SQL Server 2012 has the lag() and cumulative sum functions, which makes it easier to write such a query. The idea is to find the first in each sequence. Then take the cumulative sum of the first flag to identify each group. Here is the code:
select MemberId, Diagnosis, min(ServiceDate) as EpisodeStartDate,
max(ServiceStartDate) as EpisodeEndDate
from (select t.*, sum(ServiceStartFlag) over (partition by MemberId, Diagnosis order by ServiceDate) as grp
from (select t.*,
(case when datediff(day,
lag(ServiceDate) over (partition by MemberId, Diagnosis
order by ServiceDate),
ServiceDate) < 90
then 0
else 1 -- handles both NULL and >= 90
end) as ServiceStartFlag
from table t
) t
group by grp, MemberId, Diagnosis;
You can do this in earlier versions of SQL Server but the code is more cumbersome.
For versions of SQL Server prior to 2012, here's some code snippets that should work.
First, you'll need a temp table (as opposed to a CTE, as the lookup of the edge event will fire the newid() function again, rather than retriving the value for that row)
DECLARE #Edges TABLE (MemberCode INT, Diagnosis VARCHAR(3), ServiceDate DATE, GroupID VARCHAR(40))
INSERT INTO #Edges
SELECT *
FROM Treatments E
CROSS APPLY (
SELECT
CASE
WHEN EXISTS (
SELECT TOP 1 E2.ServiceDate
FROM Treatments E2
WHERE E.MemberCode = E2.MemberCode
AND E.Diagnosis = E2.Diagnosis
AND E.ServiceDate > E2.ServiceDate
AND DATEDIFF(dd,E2.ServiceDate,E.ServiceDate) BETWEEN 1 AND 90
ORDER BY E2.ServiceDate DESC
) THEN 'Group'
ELSE CAST(NEWID() AS VARCHAR(40))
END AS GroupID
) z
The EXISTS operator contains a query that looks into the past for a date between 1 and 90 days ago. Once the Edge cases are gathered, this query will provide the results you posted as desired from the test data you posted.
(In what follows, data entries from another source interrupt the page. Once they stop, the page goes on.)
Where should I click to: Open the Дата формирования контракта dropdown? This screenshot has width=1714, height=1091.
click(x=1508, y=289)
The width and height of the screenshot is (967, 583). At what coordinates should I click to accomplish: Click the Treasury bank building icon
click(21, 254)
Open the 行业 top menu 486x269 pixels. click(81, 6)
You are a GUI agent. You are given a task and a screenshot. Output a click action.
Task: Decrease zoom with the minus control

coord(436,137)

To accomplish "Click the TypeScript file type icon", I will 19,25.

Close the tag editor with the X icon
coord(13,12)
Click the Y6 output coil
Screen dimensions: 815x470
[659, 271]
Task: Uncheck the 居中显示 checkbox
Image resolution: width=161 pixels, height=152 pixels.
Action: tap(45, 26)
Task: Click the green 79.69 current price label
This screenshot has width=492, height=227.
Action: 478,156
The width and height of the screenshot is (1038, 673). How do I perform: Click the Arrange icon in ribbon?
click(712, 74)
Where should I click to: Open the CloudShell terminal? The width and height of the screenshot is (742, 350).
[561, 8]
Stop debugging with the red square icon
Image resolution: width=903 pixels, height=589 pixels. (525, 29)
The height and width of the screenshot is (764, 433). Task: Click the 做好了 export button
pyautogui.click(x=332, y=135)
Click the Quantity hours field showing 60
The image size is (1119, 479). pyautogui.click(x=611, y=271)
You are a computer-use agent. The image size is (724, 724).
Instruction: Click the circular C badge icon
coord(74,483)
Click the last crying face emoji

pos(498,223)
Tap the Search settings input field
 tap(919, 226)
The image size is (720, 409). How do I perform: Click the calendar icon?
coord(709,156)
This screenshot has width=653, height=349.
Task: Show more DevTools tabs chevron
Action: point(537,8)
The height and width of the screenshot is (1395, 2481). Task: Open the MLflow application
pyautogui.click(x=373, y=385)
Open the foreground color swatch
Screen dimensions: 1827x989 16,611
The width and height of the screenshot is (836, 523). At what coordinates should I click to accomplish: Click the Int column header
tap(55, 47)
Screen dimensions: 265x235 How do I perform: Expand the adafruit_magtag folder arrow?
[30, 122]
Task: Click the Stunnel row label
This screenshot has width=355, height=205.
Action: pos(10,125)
SELECT MemberCode, Diagnosis, MIN(ServiceDate) AS StartDate, MAX(ServiceDate) AS EndDate
FROM (
SELECT
MemberCode
, Diagnosis
, ServiceDate
, CASE GroupID
WHEN 'Group' THEN (
SELECT TOP 1 GroupID
FROM #Edges E2
WHERE E.MemberCode = E2.MemberCode
AND E.Diagnosis = E2.Diagnosis
AND E.ServiceDate > E2.ServiceDate
AND GroupID != 'Group'
ORDER BY ServiceDate DESC
)
ELSE GroupID END AS GroupID
FROM #Edges E
) Z
GROUP BY MemberCode, Diagnosis, GroupID
ORDER BY MemberCode, Diagnosis, MIN(ServiceDate)
Like Gordon said, more cumbersome, but it can be done if your server is not SQL 2012 or greater.